[I posted this question in the #dvc Discord channel, and @shcheklein suggested that other users can benefit from the discussion, so I’m copying it here]
Some time ago I asked in the forum about using DVC to manage our data on a NAS drive (Single cache or multiple caches in NAS with External Data). I got useful advice from @pmrowla , thanks, who suggested setting up a Data Registry. I did, but we are having trouble with users getting permission errors to add new datasets.
The problem is that we have some constraints that go a bit against how DVC seems to be designed for. Namely, we have a folder datasets
on the NAS with large datasets, both in size and number of files.
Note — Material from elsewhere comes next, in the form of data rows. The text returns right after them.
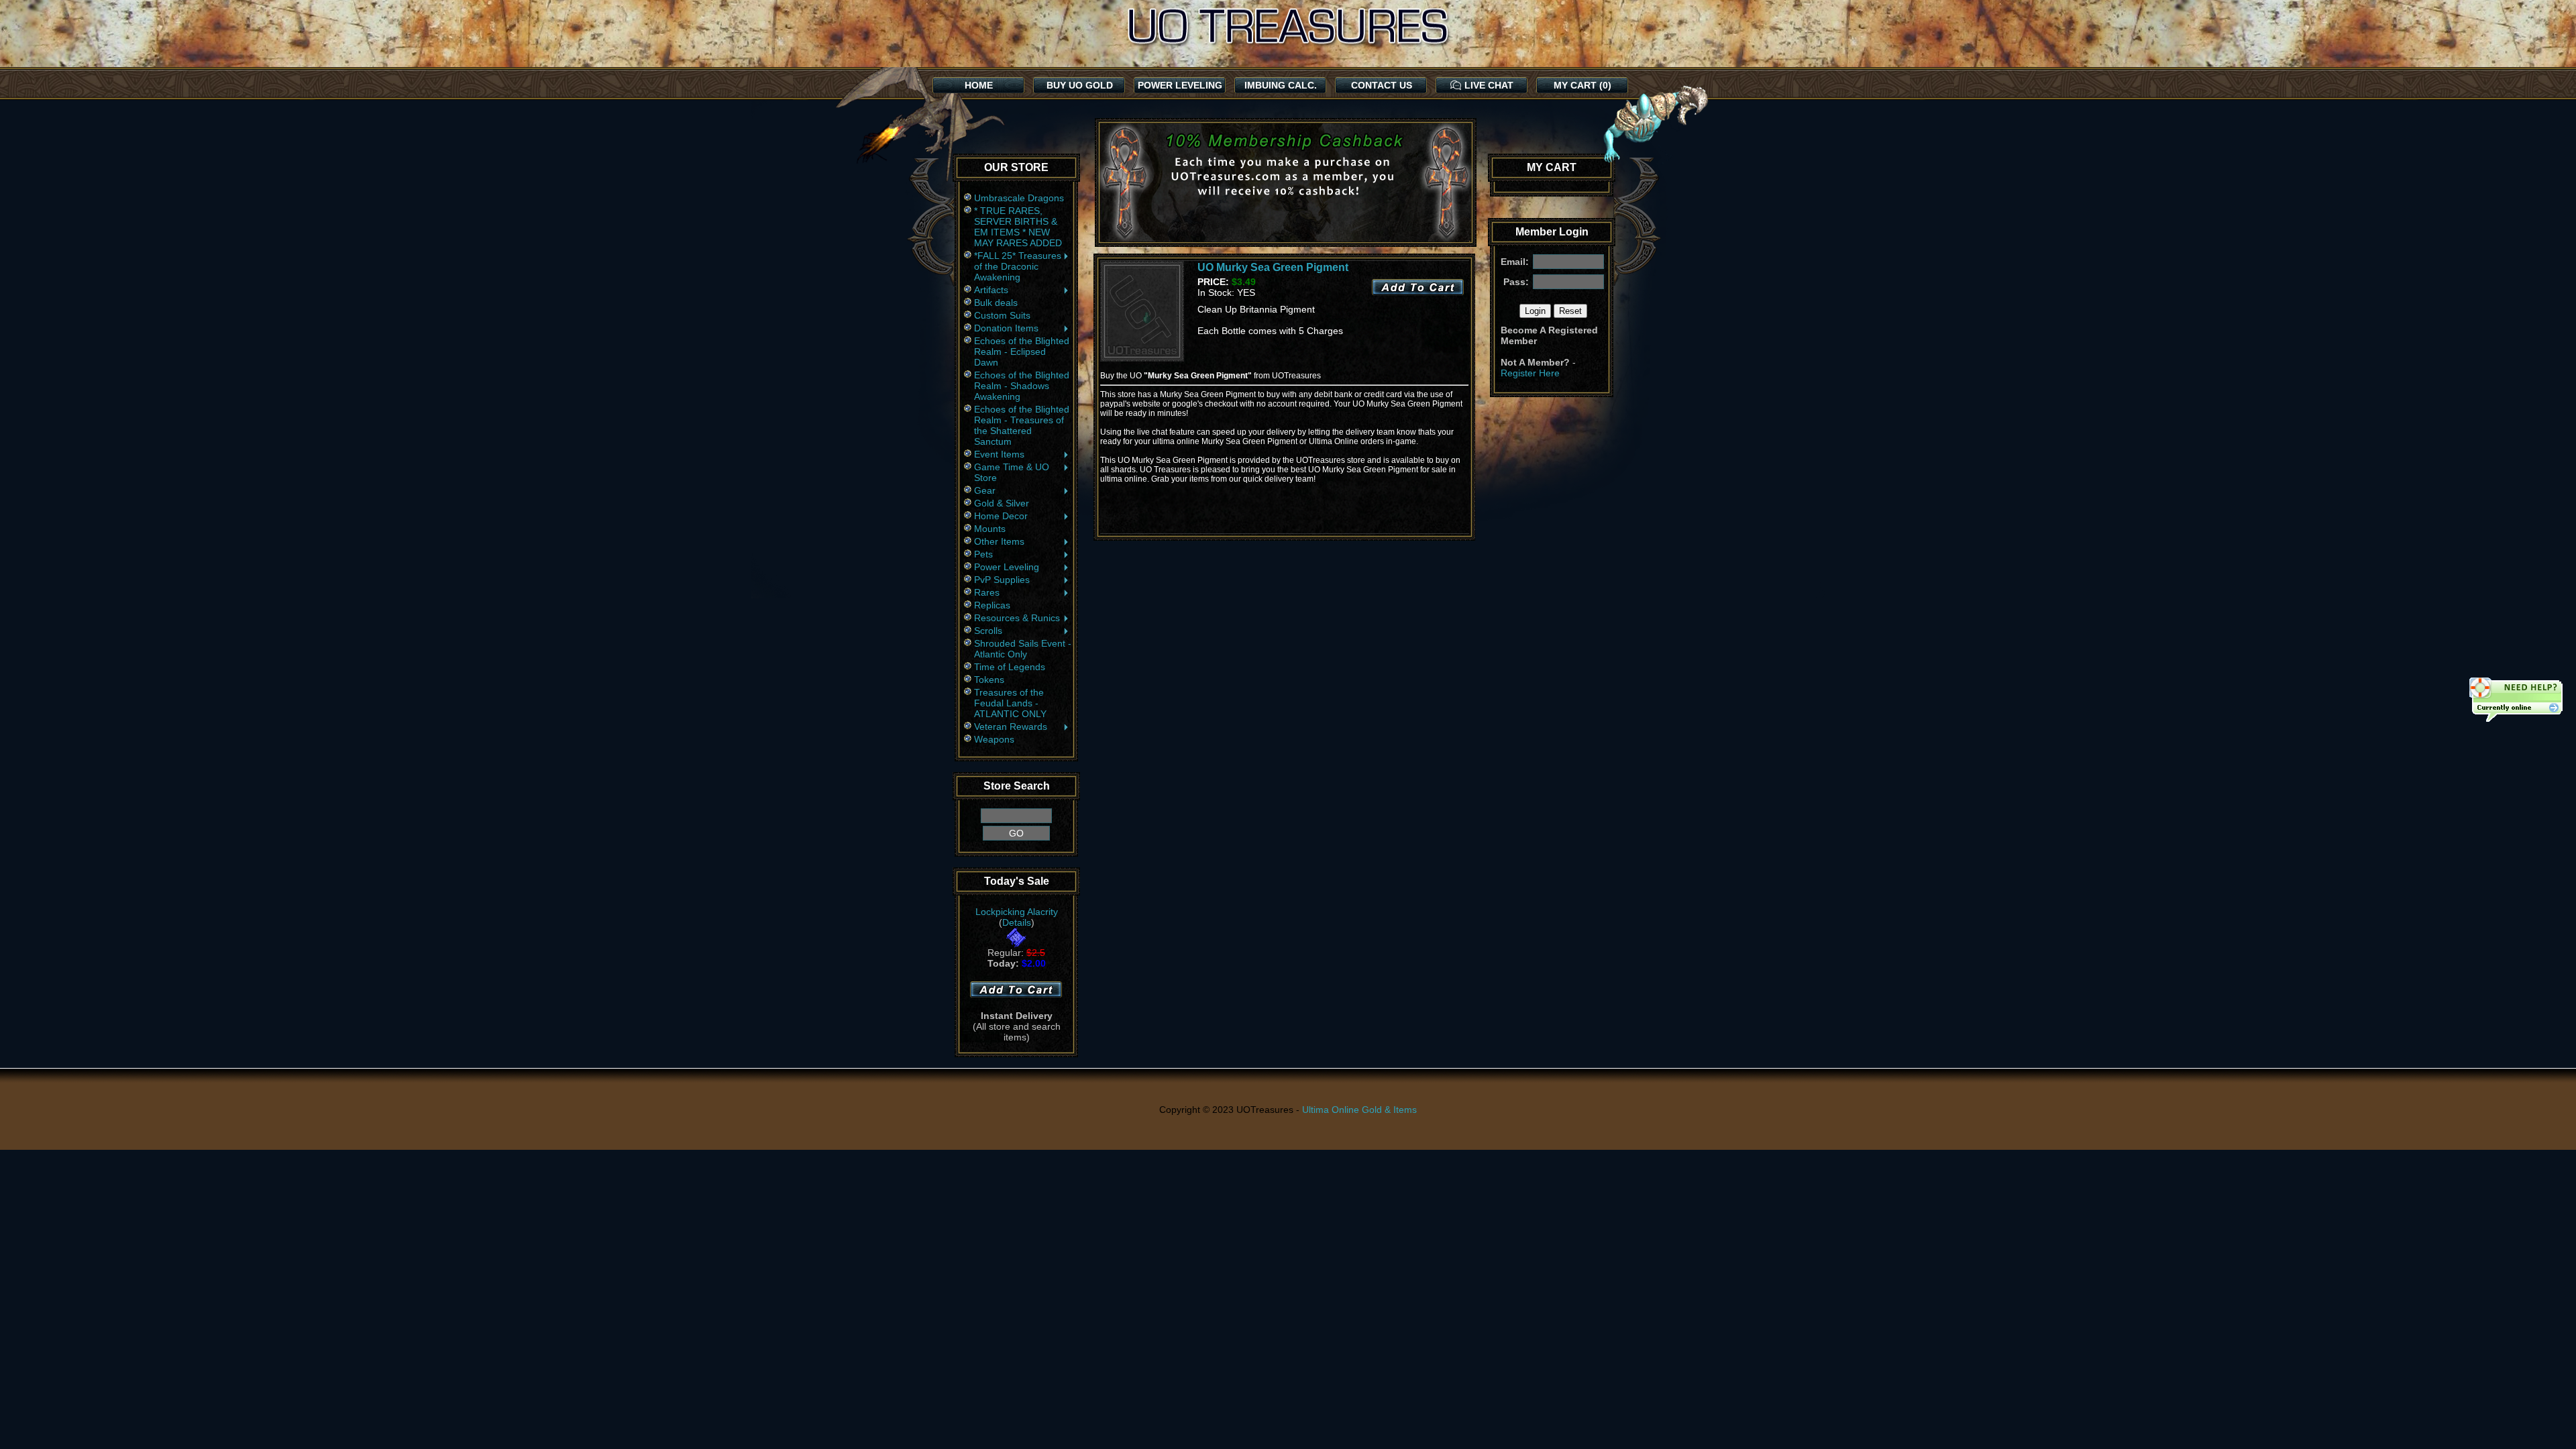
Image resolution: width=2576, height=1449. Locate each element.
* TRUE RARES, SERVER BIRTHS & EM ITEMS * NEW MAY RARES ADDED (1018, 226)
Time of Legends (1009, 666)
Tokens (989, 679)
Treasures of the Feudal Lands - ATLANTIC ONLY (1010, 703)
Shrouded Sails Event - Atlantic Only (1022, 648)
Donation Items (1006, 328)
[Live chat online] (2516, 701)
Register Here (1530, 373)
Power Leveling (1006, 566)
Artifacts (991, 289)
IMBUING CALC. (1280, 85)
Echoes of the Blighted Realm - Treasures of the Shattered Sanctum (1021, 425)
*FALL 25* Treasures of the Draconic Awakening (1017, 266)
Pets (983, 554)
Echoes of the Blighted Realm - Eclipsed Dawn (1021, 351)
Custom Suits (1002, 315)
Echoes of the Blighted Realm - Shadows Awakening (1021, 386)
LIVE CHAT (1488, 85)
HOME (979, 85)
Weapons (994, 739)
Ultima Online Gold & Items (1359, 1109)
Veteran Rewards (1010, 726)
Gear (985, 490)
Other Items (999, 541)
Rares (987, 592)
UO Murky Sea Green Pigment (1272, 267)
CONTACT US (1381, 85)
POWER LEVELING (1180, 85)
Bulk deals (996, 302)
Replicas (992, 605)
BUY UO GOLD (1079, 85)
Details (1016, 922)
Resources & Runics (1017, 617)
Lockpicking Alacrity (1016, 911)
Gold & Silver (1001, 503)
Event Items (999, 454)
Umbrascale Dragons (1019, 198)
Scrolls (988, 630)
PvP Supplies (1002, 579)
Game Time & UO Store (1011, 472)
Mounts (990, 528)
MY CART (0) (1582, 85)
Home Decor (1001, 516)
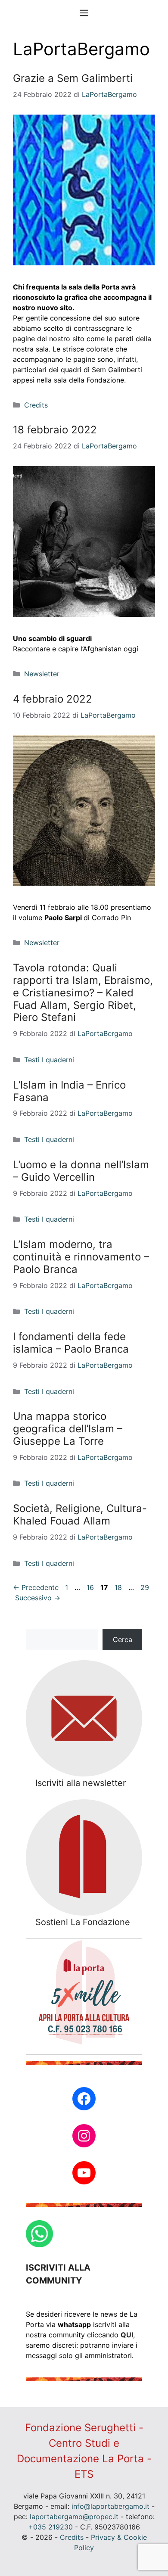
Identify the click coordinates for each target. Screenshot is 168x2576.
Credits (36, 405)
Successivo (37, 1597)
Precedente (36, 1587)
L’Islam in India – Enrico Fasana (69, 1091)
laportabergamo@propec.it (74, 2516)
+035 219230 (50, 2527)
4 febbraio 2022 (52, 699)
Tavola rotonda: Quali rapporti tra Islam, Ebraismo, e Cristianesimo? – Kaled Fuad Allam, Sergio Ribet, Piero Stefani (83, 992)
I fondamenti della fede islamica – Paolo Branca (71, 1342)
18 (119, 1587)
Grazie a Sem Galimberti (73, 78)
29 (145, 1587)
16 (91, 1587)
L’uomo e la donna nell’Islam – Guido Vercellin (81, 1170)
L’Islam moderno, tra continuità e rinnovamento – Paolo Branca (81, 1257)
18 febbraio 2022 (55, 429)
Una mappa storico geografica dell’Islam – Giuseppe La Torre (67, 1428)
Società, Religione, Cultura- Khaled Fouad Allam (80, 1514)
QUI (127, 2334)
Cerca (122, 1639)
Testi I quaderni (49, 1059)
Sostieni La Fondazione (82, 1922)
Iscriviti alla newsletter (80, 1783)
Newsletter (41, 673)
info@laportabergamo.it (110, 2506)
Multiple users need to be able to save directories/files to this folder, and then add/commit/push them with DVC. We cannot have data duplication either, and the directories/files in folder datasets
need to remain there, for non-DVC users to read them.
So, our current solution is that the NAS is mounted on a server at /nas/
, and looks like this:
nas
├── dvc_cache
└── datasets
├── .dvc
├── .git
├── dataset_1
└── dataset_2
with a configuration file (hardlinks/symlinks to avoid data duplication)
[cache]
dir = /nas/dvc_cache/
shared = group
type = “hardlink,symlink”
[core]
autostage = true
But an immediate problem is that if user A does dvc add dataset_1
, and user B does dvc add dataset_2
, then user A can git commit -a
and git push
and commit/push both datasets.
Another issue we are having is that it looks like if user_A
adds a dataset, the directory created in the cache, e.g. /nas/dvc_cache/e0
, instead of having owner user_A
and group everybody
, it has both owner and group user_A
, which blocks for anybody else any dvc operations that involve /nas/dvc_cache/e0
.
My feeling is that each user should have their clone of the Data Registry on /nas
, but I’m not sure this works with the Data Registry idea. Suggestions would be very welcome, thanks!